旧村長が死んでからは事が早かった。息子であるザッシュが村長の座を引き継ぎ、村は存続していくことになった。
麒麟やインカーネーションの出現によって家屋はほとんど倒壊。カエデやヘキオンも復興の手伝いをすることとなった。
村では旧村長のことを教訓に、埋葬を徹底的に行うことにしたようだ。そして魔女のこともあってか、外部からの種族の受け入れを更に厳しくすることも決定したようだ。
じゃあ村はこのまま現状維持か――というのは味気ない。とのことで、村では1年に数度、街へエルフを留学させるそうだ。
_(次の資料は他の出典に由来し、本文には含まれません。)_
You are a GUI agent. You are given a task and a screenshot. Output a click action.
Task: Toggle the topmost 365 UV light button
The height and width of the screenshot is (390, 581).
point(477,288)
『エルフのことはエルフがやる。だからその為の知識をつけてもらう』とザッシュは息巻いている。それが功を奏するか、負と出るかは誰にも分からない。
「――というカンじでカこうとオモってる」
「うん!いいと思う!」
紙につらつらと文字を書いている青年エルフ。その横でヘキオンがサポートをしていた。
どうやら村の歴史書に新たな1ページを加えるらしい。ヘキオンはその為の手伝いだ。
「でもいいの?村の歴史書って大事な書物に、私の名前なんか書いて」
「あなたはムラをスクってくれた。ムラのエイユウのナマエをカかなくてどうする」
「――そう。そうだよね」
「ムフフ」とヘキオンは嬉しそうに笑みを浮かべていた。
「ヘキオン!」
外から声がする。もう時間のようだ。
「あ、行かなくちゃ」
「そうか……ザンネンだな」
「また来れたら来るよ」
「それコないやつでしょ」
外へと出ようとした時――青年エルフが言った。
「ホンをカくことがユメなんだ。そのトキはキミのことをカいてもいい?」
「――書くなら短めにね」
カエデの元へと駆け寄るヘキオン。既に村人たちは見送りの準備を済ませていたようだ。もちろん新村長のザッシュと村長婦人のクエッテもいる。
「おまたせしましたー!」
「何してたんだ?」
「本を見てました」
「本なんて読むのか?」
「将来的には!」
「なんだよそれ」
荷物の入ったバックを背負う。中身は食料と水、そして世界地図が入っている。クエッテとザッシュから分けてもらったものだ。
「もう少し居てもいいんだぞ?」
「そうだよ。ゆっくりしてけば?」
「それは悪いよ。それに俺らは冒険者だ。冒険をするのが仕事だ」
「……カエデさんがかっこいいこと言ってる」
「いつもかっこいいだろ」
「おい」
ドッと笑いが起こった。嵐のような笑い。全てが終わった笑い。眩しいくらいの明るい村を見て、カエデとヘキオンは優しく微笑んだ。
「イっちゃったね」
姿が見えなくなるほどに手を振り続けた後、クエッテが呟く。ザッシュは静かに「うん」と一言。
「アラシのような人たちだったね……」
「村を建て直す嵐とか聞いた事ないけどな」
手を繋ぐ2人。クエッテの細い指とザッシュの太い指が絡まる。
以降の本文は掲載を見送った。